Source : Leo Strauss, lecteur de Machiavel, par Gérald Sfez, éditions Ellipses, collection Polis, Petits essais d’éthique et de politique, relecture 2011-2019-2023, recommandé par Neûre aguèce.
Machiavel procède à une héroïsation de
l’extrémisme tout en feignant de mesurer le mal. L’idée du moindre mal n’est
pas seulement l’abandon de l’idéal antique du « bien vivre. » Cette
révision à la baisse du bien revient à une opération de légitimation du mal, et
ce relativisme pragmatique s’appuie sur une idéalisation de la difficulté qu’il
y a à tenir cet accord discordant, à réaliser cette prouesse de l’oxymore.

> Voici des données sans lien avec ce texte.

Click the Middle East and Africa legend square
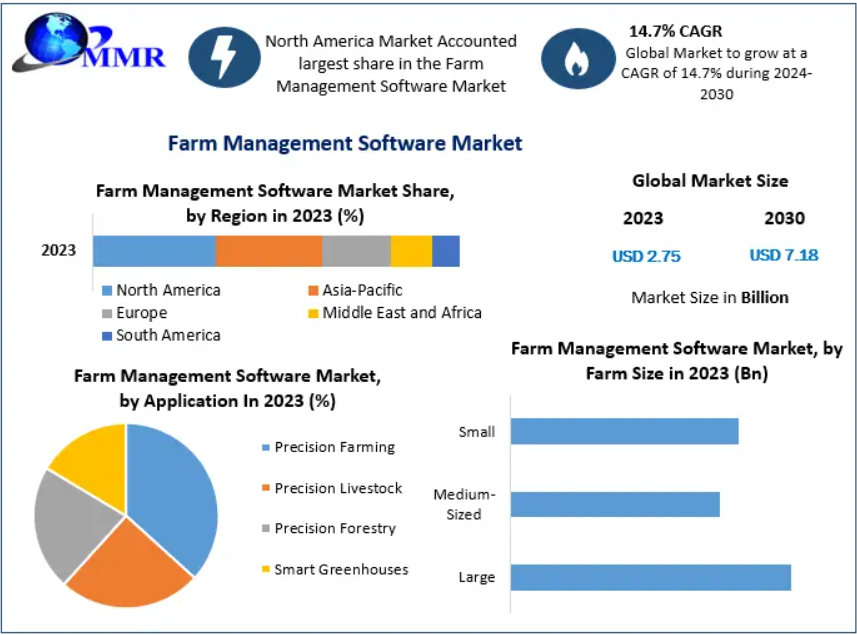The height and width of the screenshot is (635, 857). pos(312,313)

En vérité, cette pensée machiavélienne
est une façon de négocier avec l’idéal de mesure des Anciens et de paraître y
souscrire, de la même manière qu’elle retient les mots de la moralité en les
vidant de leur substance, et maintient la pertinence de l’usage de ces termes.

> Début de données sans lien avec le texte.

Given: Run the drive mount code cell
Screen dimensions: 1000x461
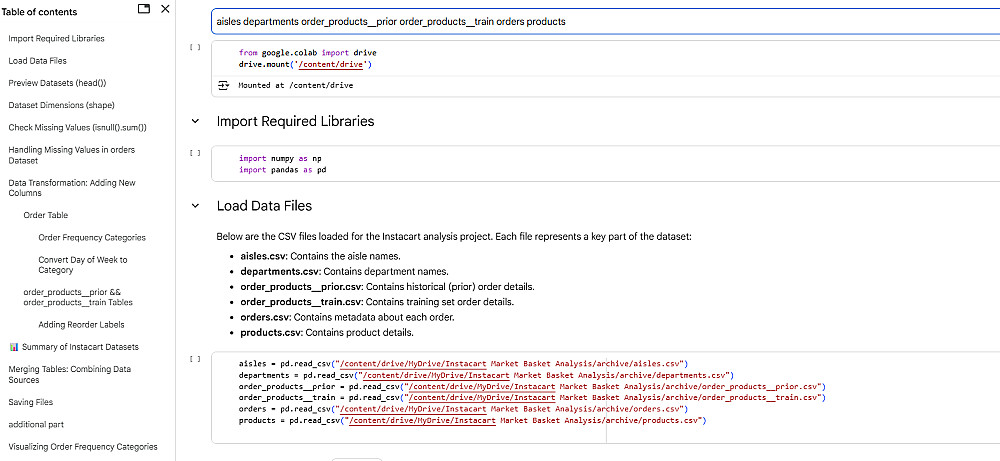Looking at the screenshot, I should [x=195, y=47].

C’est précisément là la preuve la plus puissante du caractère simultanément
diabolique et mesuré de sa pensée, une pensée d’autant plus diabolique qu’elle
se couvre du manteau de la mesure.
La ruine des fondements de
la morale tient au franchissement de ce qu’il est interdit de penser, et de ce
dont il est interdit de rire.
Machiavel porte le sens du jeu à un
tel degré que toute autorité se trouve apparemment défaite. À la fois dans sa
manière de jouer sur l’art d’écrire ésotérique (il s’agit de considérer le rôle
des têtes de chapitre et la numérotation des chapitres, le retournement du sens
que la Bible leur attribue) dans la liberté qu’il s’arroge dans le
non-enchaînement des phrases, et bien sûr, dans la destitution réglée de
l’autorité, Machiavel s’adonne à une liberté d’expression qui tient au plaisir
du jeu. Avec Machiavel, on peut parler d’une certaine élévation de la
conscience ludique : il ouvre la voie à un « jeu sans fin », à
une écriture interminable de la destitution de toute autorité, incluant la
sienne propre.
Par là, Machiavel a mis au point une écriture imparable, bien davantage encore que ne l’est le système ou la méthode. Strauss y voit l’en deçà du texte : à travers sa légèreté et son charme, la gravité d’une trahison. Machiavel s’amuse et amuse ses lecteurs. L’impasse, ici, se donne dans l’élément esthétique de comédie. Toute-puissance de la comédie.